• _WRITTEN REQUEST_: Reproduce every one of the entries below verbatim, preserving each line as it appears.

• _Dataset items_:

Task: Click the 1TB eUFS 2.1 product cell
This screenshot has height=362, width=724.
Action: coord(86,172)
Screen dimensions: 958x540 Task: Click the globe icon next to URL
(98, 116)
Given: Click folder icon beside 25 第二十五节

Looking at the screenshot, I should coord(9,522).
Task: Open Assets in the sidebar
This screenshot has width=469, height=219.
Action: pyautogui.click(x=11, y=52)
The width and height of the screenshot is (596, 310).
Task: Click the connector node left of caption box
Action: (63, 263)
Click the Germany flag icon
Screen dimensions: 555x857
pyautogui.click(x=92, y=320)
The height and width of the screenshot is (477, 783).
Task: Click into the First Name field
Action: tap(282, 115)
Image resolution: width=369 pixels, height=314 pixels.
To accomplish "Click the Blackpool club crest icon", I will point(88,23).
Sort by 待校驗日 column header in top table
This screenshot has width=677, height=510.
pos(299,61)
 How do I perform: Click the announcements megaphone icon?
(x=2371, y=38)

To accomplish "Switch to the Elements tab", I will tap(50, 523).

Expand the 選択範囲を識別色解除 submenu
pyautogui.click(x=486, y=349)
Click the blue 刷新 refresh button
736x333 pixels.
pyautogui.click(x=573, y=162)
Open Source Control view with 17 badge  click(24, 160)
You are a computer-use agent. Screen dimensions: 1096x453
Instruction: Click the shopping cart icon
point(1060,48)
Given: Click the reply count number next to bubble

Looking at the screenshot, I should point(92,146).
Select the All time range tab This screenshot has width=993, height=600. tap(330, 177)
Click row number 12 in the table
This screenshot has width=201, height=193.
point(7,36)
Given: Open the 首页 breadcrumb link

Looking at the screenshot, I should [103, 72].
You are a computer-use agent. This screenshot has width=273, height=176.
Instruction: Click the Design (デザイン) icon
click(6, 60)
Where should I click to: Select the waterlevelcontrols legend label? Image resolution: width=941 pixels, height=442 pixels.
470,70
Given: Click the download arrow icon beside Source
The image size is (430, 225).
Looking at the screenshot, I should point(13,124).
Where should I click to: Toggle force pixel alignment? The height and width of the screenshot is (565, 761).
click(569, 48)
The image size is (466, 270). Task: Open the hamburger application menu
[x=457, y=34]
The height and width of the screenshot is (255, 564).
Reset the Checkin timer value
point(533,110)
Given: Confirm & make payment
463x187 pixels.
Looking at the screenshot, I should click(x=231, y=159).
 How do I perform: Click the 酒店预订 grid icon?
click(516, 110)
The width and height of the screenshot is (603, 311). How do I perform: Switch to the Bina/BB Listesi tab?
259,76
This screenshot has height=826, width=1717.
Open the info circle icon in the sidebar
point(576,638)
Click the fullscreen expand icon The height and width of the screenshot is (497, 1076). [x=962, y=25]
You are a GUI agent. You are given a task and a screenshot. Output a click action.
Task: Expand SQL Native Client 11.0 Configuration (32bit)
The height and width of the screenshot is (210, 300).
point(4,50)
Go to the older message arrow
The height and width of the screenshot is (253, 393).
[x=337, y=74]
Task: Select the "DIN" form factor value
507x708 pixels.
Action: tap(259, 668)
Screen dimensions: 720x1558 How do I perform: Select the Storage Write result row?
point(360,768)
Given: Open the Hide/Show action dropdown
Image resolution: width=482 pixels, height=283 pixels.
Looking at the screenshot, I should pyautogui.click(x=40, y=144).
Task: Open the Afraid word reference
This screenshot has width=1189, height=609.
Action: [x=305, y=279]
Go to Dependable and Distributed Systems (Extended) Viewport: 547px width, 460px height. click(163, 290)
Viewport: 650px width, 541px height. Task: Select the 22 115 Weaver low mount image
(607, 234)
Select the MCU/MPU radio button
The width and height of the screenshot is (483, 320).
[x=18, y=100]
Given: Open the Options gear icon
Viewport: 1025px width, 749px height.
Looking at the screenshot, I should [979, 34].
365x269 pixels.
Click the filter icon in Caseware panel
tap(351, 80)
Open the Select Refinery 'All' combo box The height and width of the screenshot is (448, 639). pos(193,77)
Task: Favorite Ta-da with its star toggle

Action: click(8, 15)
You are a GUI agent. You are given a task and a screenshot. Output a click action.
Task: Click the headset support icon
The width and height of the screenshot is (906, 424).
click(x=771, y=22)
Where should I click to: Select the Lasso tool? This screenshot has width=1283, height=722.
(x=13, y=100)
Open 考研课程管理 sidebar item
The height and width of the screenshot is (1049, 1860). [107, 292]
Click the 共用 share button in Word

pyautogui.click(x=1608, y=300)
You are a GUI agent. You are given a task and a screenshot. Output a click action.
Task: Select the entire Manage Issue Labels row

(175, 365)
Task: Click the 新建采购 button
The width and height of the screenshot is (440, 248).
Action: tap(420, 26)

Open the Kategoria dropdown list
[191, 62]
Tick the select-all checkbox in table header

• _WRITTEN ANSWER_:
Task: Click the 1TB eUFS 2.1 product cell
This screenshot has height=362, width=724.
Action: coord(86,172)
Screen dimensions: 958x540 Task: Click the globe icon next to URL
(98, 116)
Given: Click folder icon beside 25 第二十五节

Looking at the screenshot, I should coord(9,522).
Task: Open Assets in the sidebar
This screenshot has width=469, height=219.
Action: pyautogui.click(x=11, y=52)
The width and height of the screenshot is (596, 310).
Task: Click the connector node left of caption box
Action: (63, 263)
Click the Germany flag icon
Screen dimensions: 555x857
pyautogui.click(x=92, y=320)
The height and width of the screenshot is (477, 783).
Task: Click into the First Name field
Action: tap(282, 115)
Image resolution: width=369 pixels, height=314 pixels.
To accomplish "Click the Blackpool club crest icon", I will point(88,23).
Sort by 待校驗日 column header in top table
This screenshot has width=677, height=510.
pos(299,61)
 How do I perform: Click the announcements megaphone icon?
(x=2371, y=38)

To accomplish "Switch to the Elements tab", I will tap(50, 523).

Expand the 選択範囲を識別色解除 submenu
pyautogui.click(x=486, y=349)
Click the blue 刷新 refresh button
736x333 pixels.
pyautogui.click(x=573, y=162)
Open Source Control view with 17 badge  click(24, 160)
You are a computer-use agent. Screen dimensions: 1096x453
Instruction: Click the shopping cart icon
point(1060,48)
Given: Click the reply count number next to bubble

Looking at the screenshot, I should point(92,146).
Select the All time range tab This screenshot has width=993, height=600. tap(330, 177)
Click row number 12 in the table
This screenshot has width=201, height=193.
point(7,36)
Given: Open the 首页 breadcrumb link

Looking at the screenshot, I should [103, 72].
You are a computer-use agent. This screenshot has width=273, height=176.
Instruction: Click the Design (デザイン) icon
click(6, 60)
Where should I click to: Select the waterlevelcontrols legend label? Image resolution: width=941 pixels, height=442 pixels.
470,70
Given: Click the download arrow icon beside Source
The image size is (430, 225).
Looking at the screenshot, I should point(13,124).
Where should I click to: Toggle force pixel alignment? The height and width of the screenshot is (565, 761).
click(569, 48)
The image size is (466, 270). Task: Open the hamburger application menu
[x=457, y=34]
The height and width of the screenshot is (255, 564).
Reset the Checkin timer value
point(533,110)
Given: Confirm & make payment
463x187 pixels.
Looking at the screenshot, I should click(x=231, y=159).
 How do I perform: Click the 酒店预订 grid icon?
click(516, 110)
The width and height of the screenshot is (603, 311). How do I perform: Switch to the Bina/BB Listesi tab?
259,76
This screenshot has height=826, width=1717.
Open the info circle icon in the sidebar
point(576,638)
Click the fullscreen expand icon The height and width of the screenshot is (497, 1076). [x=962, y=25]
You are a GUI agent. You are given a task and a screenshot. Output a click action.
Task: Expand SQL Native Client 11.0 Configuration (32bit)
The height and width of the screenshot is (210, 300).
point(4,50)
Go to the older message arrow
The height and width of the screenshot is (253, 393).
[x=337, y=74]
Task: Select the "DIN" form factor value
507x708 pixels.
Action: tap(259, 668)
Screen dimensions: 720x1558 How do I perform: Select the Storage Write result row?
point(360,768)
Given: Open the Hide/Show action dropdown
Image resolution: width=482 pixels, height=283 pixels.
Looking at the screenshot, I should pyautogui.click(x=40, y=144).
Task: Open the Afraid word reference
This screenshot has width=1189, height=609.
Action: [x=305, y=279]
Go to Dependable and Distributed Systems (Extended) Viewport: 547px width, 460px height. click(163, 290)
Viewport: 650px width, 541px height. Task: Select the 22 115 Weaver low mount image
(607, 234)
Select the MCU/MPU radio button
The width and height of the screenshot is (483, 320).
[x=18, y=100]
Given: Open the Options gear icon
Viewport: 1025px width, 749px height.
Looking at the screenshot, I should [979, 34].
365x269 pixels.
Click the filter icon in Caseware panel
tap(351, 80)
Open the Select Refinery 'All' combo box The height and width of the screenshot is (448, 639). pos(193,77)
Task: Favorite Ta-da with its star toggle

Action: click(8, 15)
You are a GUI agent. You are given a task and a screenshot. Output a click action.
Task: Click the headset support icon
The width and height of the screenshot is (906, 424).
click(x=771, y=22)
Where should I click to: Select the Lasso tool? This screenshot has width=1283, height=722.
(x=13, y=100)
Open 考研课程管理 sidebar item
The height and width of the screenshot is (1049, 1860). [107, 292]
Click the 共用 share button in Word

pyautogui.click(x=1608, y=300)
You are a GUI agent. You are given a task and a screenshot. Output a click action.
Task: Select the entire Manage Issue Labels row

(175, 365)
Task: Click the 新建采购 button
The width and height of the screenshot is (440, 248).
Action: tap(420, 26)

Open the Kategoria dropdown list
[191, 62]
Tick the select-all checkbox in table header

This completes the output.